A ball bounced into my field of vision and startled me out of my reverie. I dashed towards it to block the attacker and allow someone else to clear the ball. Defence was a safe position because I didn’t have to handle the ball, all I did was get in the way of the others who were trying to reach the goal.
The kids ran up and down the beach and as the day wore on Sumana dutifully doled out Sunkist and KDD juice boxes while the mothers sat under the coverage of the patio. They dropped one or two sugar cubes and mai ligah, sweetened palm water, into their tiny glass stikanat brimming with tea. They gossiped about their week and periodically approached the water with trousers pulled up to their knees to cool off from the late afternoon sun.
After one team or another had racked up enough points we threw off our shirts and ran into the water. Thick clumps of seaweed collected around the shore and I dodged trails of detritus that swirled around my body. Thick little curlicues of hair jutting from teenage boy armpits bobbed in and out of the water.
A couple boys swiped sugar cubes from the khalaat’s crumb covered tea set and sucked on them noisily.
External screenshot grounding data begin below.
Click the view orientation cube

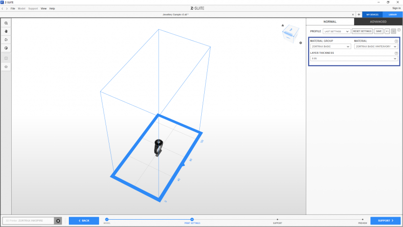click(290, 32)
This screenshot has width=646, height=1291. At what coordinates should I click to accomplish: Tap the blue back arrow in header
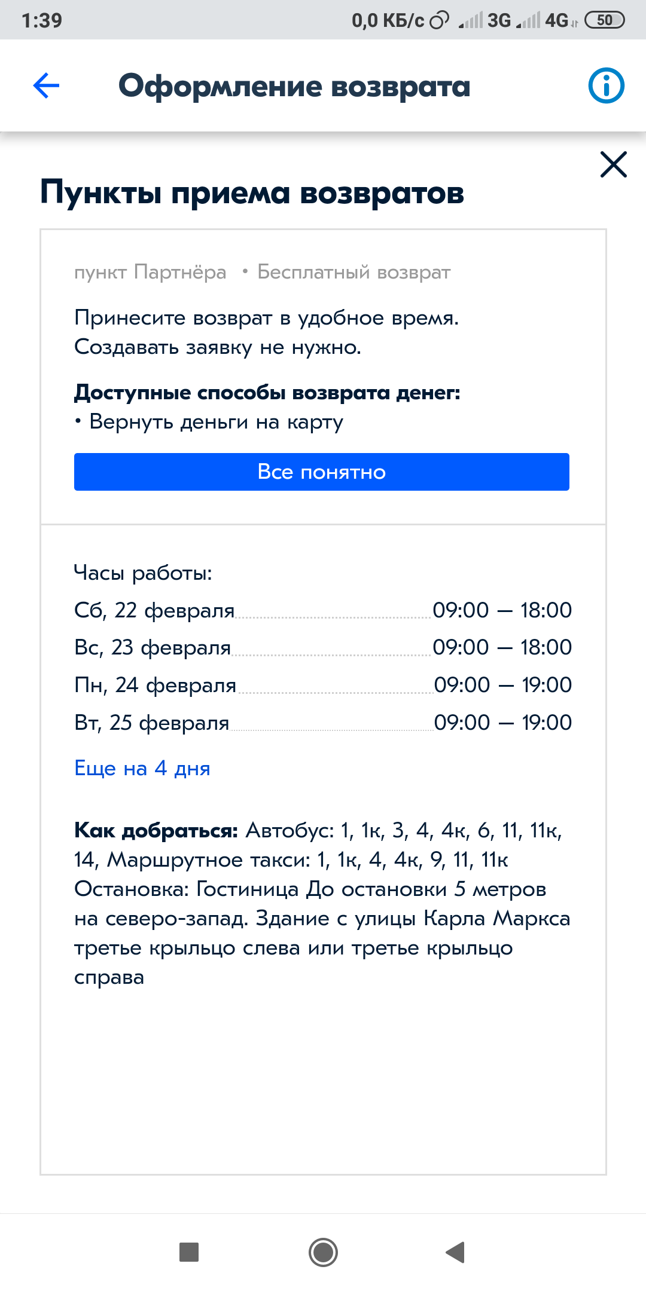pyautogui.click(x=46, y=85)
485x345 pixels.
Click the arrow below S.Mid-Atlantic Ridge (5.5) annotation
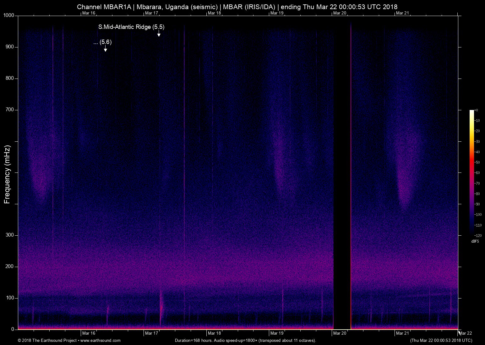click(159, 34)
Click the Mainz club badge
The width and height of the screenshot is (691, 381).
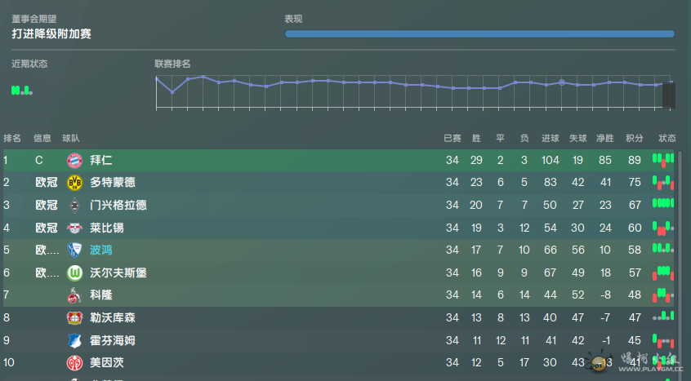(75, 362)
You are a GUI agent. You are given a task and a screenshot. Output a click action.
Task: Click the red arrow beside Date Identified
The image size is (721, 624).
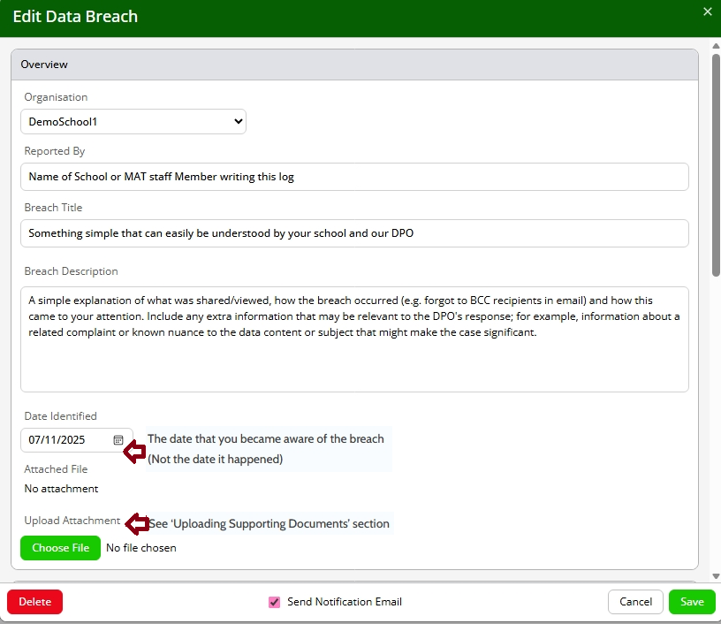[134, 453]
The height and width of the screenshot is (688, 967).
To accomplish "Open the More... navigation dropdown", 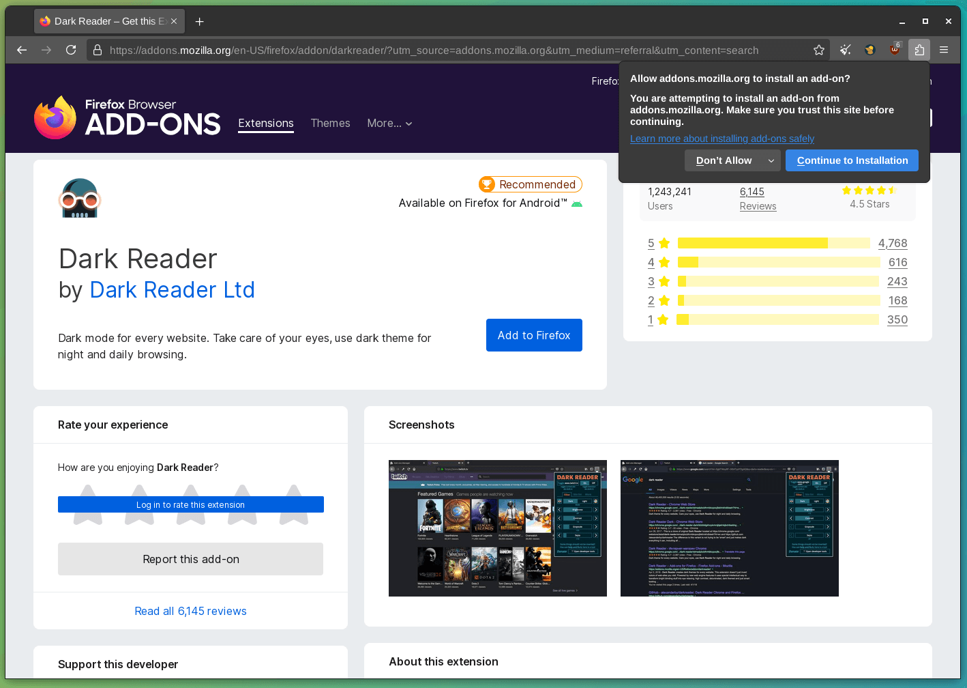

They shoved me towards the outdoor showers to test out the temperature and I swiftly rubbed soap on my face, squinting as though the suds stung my eyes. A pretence to try to catch more exposed skin. We didn’t have much time before the tepid water became scalding as it often did in spring and summer so they threw their shoulders back against the water, body hair matted down by rivulets of water and recapped their exploits. A mess of feet slapped against the ceramic and skidded out of the shower, leaving the full brunt of the scalding water to rush onto my back.
Laila sat on the patio sipping a mug of chai haleeb, tea sweetened with condensed milk, her drying hair wrapped in a cloth ghutra belonging to one of her male cousins. I slid the glass sliding door shut, muffling the din of eight kids scrambling around their video games. Citronella candles were lit along the patio’s perimeter. Their flames reflected against the glass and cast rhythmic shadows on sheets hanging from the clothes line.
She looked up at me.
‘Let’s make a play. We can show it to Baba tomorrow when he picks us up.’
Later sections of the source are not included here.